Delcy Rodríguez, insediatasi lo scorso lunedì come presidente ad interim del Venezuela, ha preso posizione ufficialmente riguardo all’operazione militare statunitense. Durante una cerimonia pubblica, la leader ha descritto l’accaduto come una macchia indelebile nella storia dei rapporti tra le due nazioni. Tuttavia, pur denunciando quella che considera l’aggressione di una potenza nucleare contro un Paese pacifico, la Rodríguez ha tenuto a precisare che il Venezuela non si considera in stato di guerra. Una posizione pragmatica dettata anche dai numeri dell’economia: la presidente ha infatti ricordato come gli Stati Uniti rappresentino ancora la destinazione di circa il 27% delle esportazioni venezuelane, un legame commerciale che la nuova amministrazione sembra intenzionata a preservare.

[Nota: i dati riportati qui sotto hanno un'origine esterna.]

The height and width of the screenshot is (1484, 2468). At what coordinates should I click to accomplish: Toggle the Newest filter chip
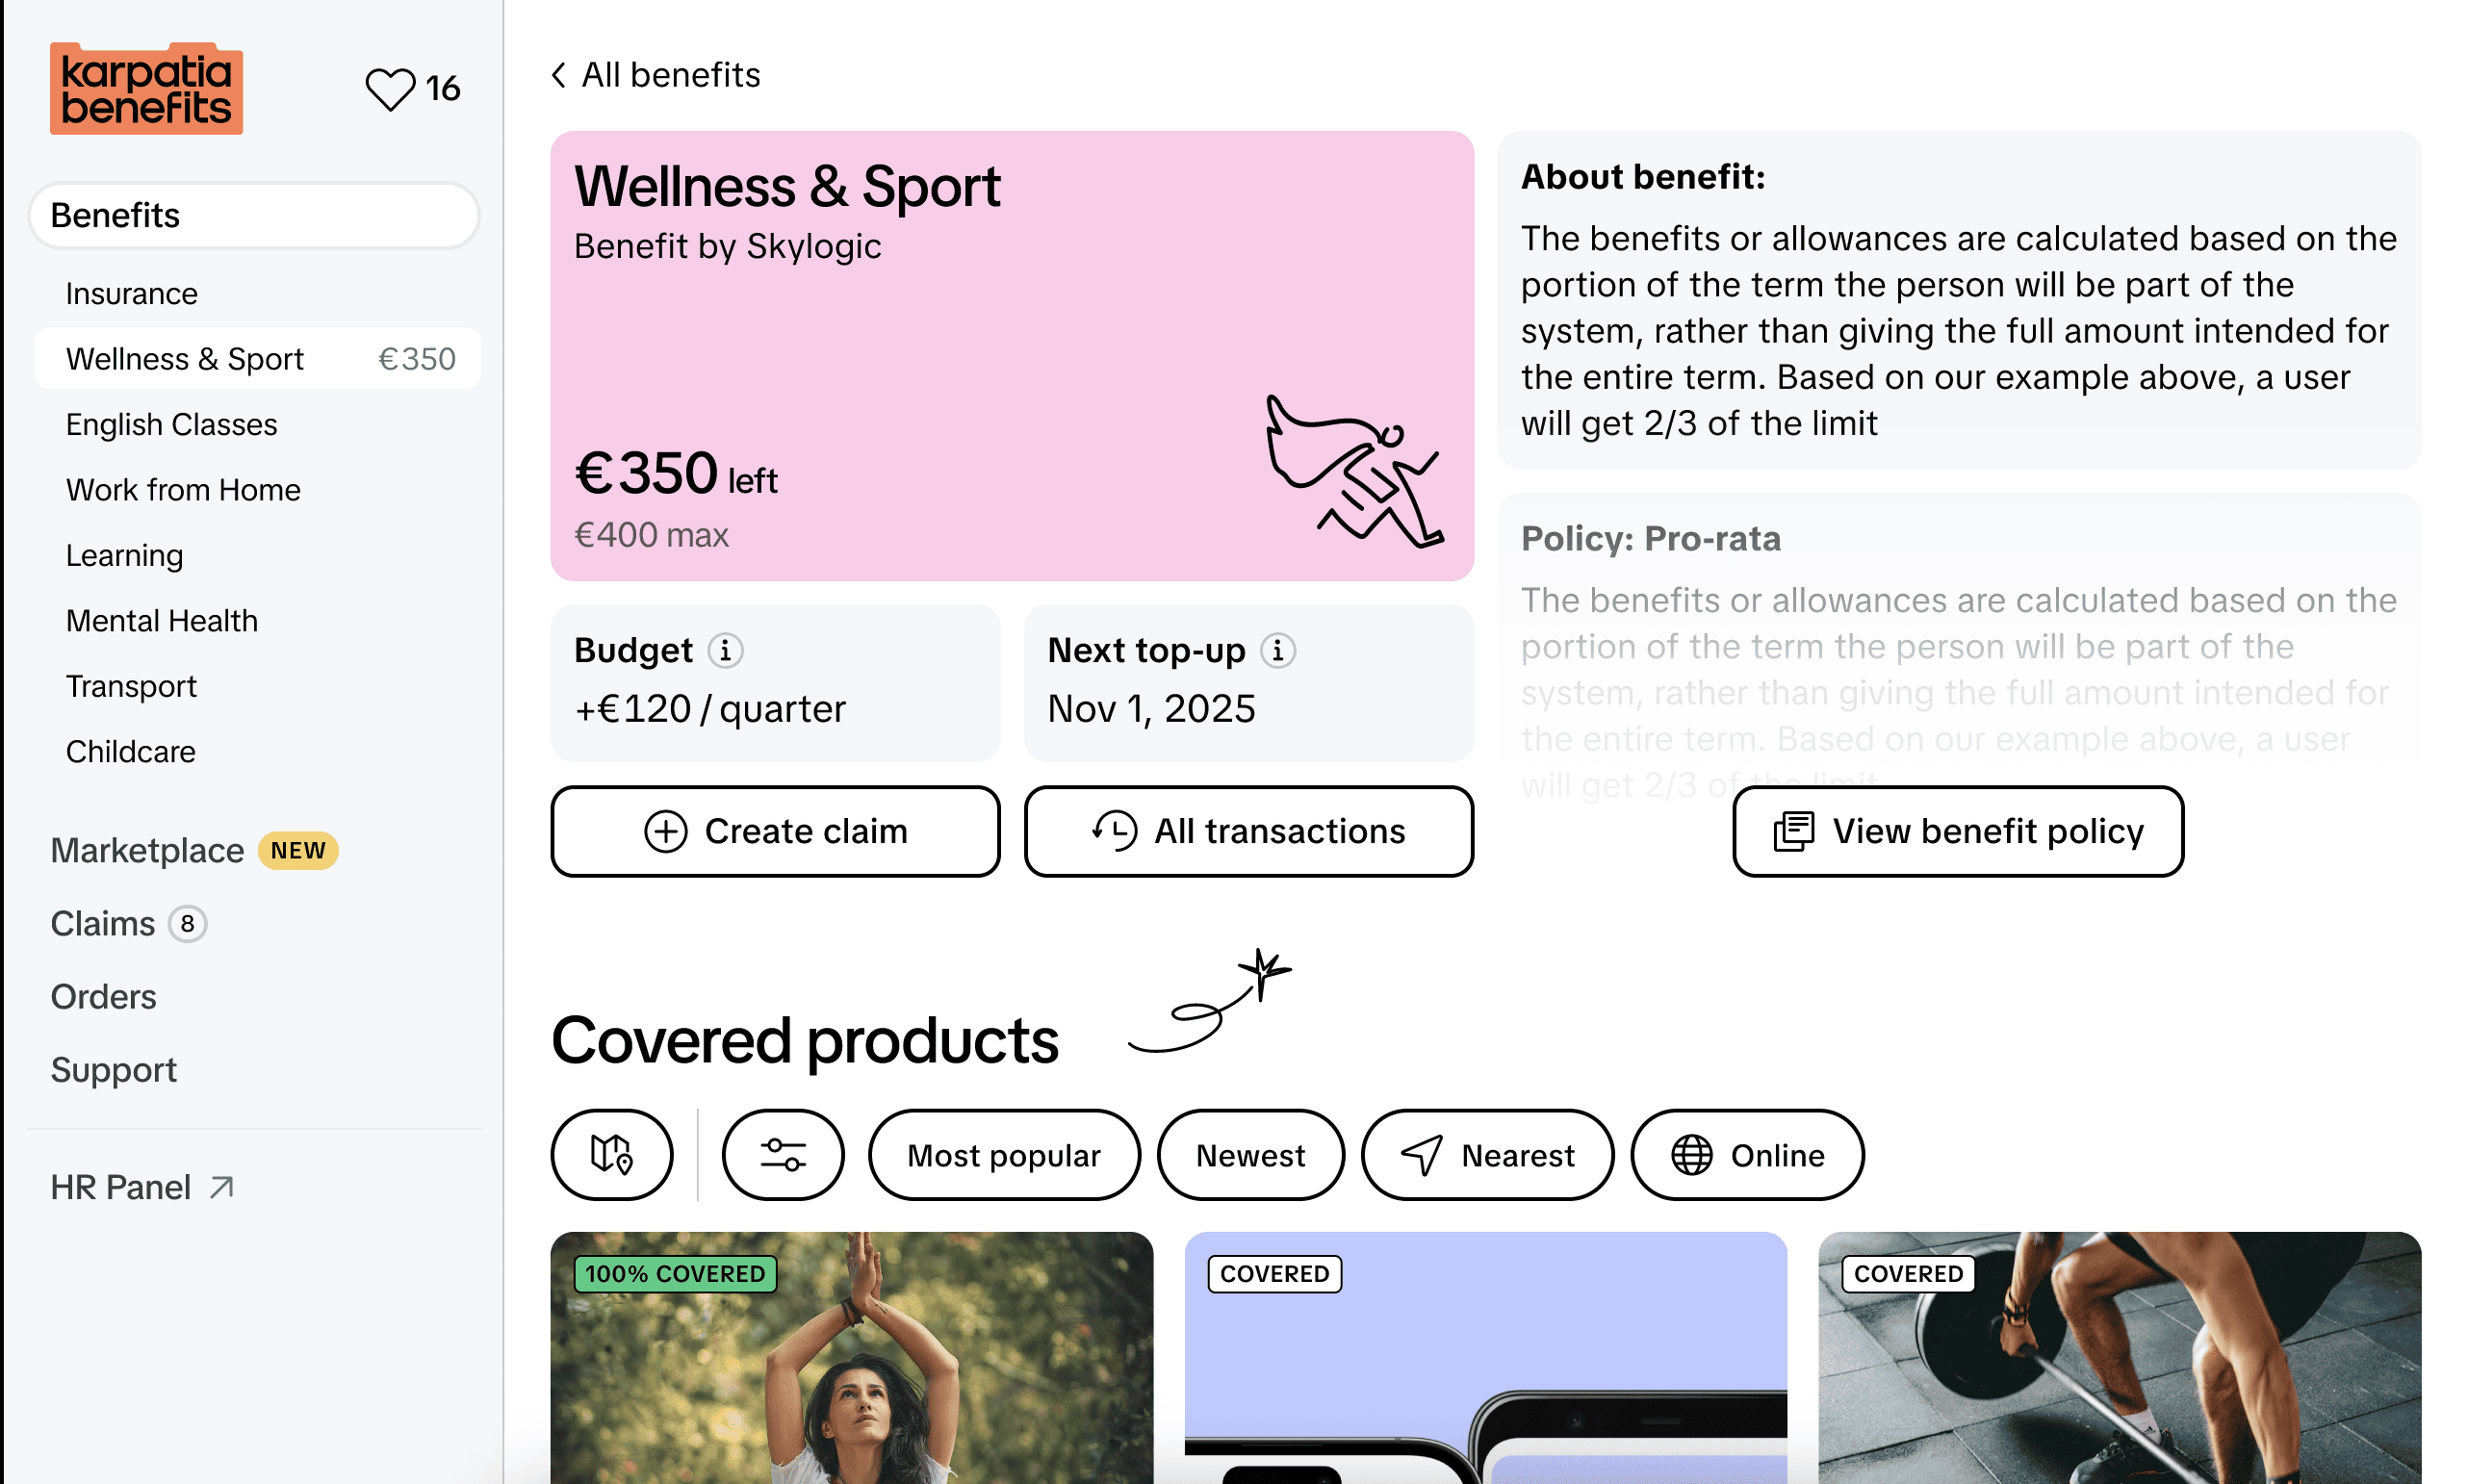click(1250, 1154)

Parallelamente, la crisi di Caracas ha attivato i canali della diplomazia internazionale. Il presidente colombiano Gustavo Petro ha intrattenuto un lungo colloquio telefonico, della durata di circa un’ora, con Donald Trump. Si tratta del primo contatto diretto tra i due leader, durante il quale Petro ha indicato la gestione del dossier venezuelano come una priorità assoluta. La posizione di Bogotà è chiara: è necessario privilegiare il dialogo per evitare che il vuoto di potere degeneri in un conflitto su larga scala.

La conversazione è stata confermata dallo stesso Donald Trump attraverso la piattaforma Truth Social. L’ex presidente ha espresso apprezzamento per i toni utilizzati durante la chiamata e ha annunciato che i rispettivi uffici diplomatici sono già al lavoro per organizzare un incontro faccia a faccia alla Casa Bianca. Nonostante permangano divergenze significative su altri temi, come la lotta al narcotraffico, l’emergenza in corso sembra aver aperto un inaspettato canale di comunicazione.

Da Washington, intanto, giungono segnali inequivocabili sulla dottrina di politica estera adottata. Il Dipartimento di Stato, attraverso un messaggio pubblicato sulla piattaforma X, ha ribadito con fermezza che il continente americano è considerato il proprio emisfero di competenza e che la presidenza Trump non tollererà minacce alla sicurezza nazionale. Una dichiarazione che, inserita in un contesto che vede gli USA attivi su più fronti, inclusa la questione della Groenlandia, riafferma la volontà di mantenere un controllo stretto sugli equilibri regionali.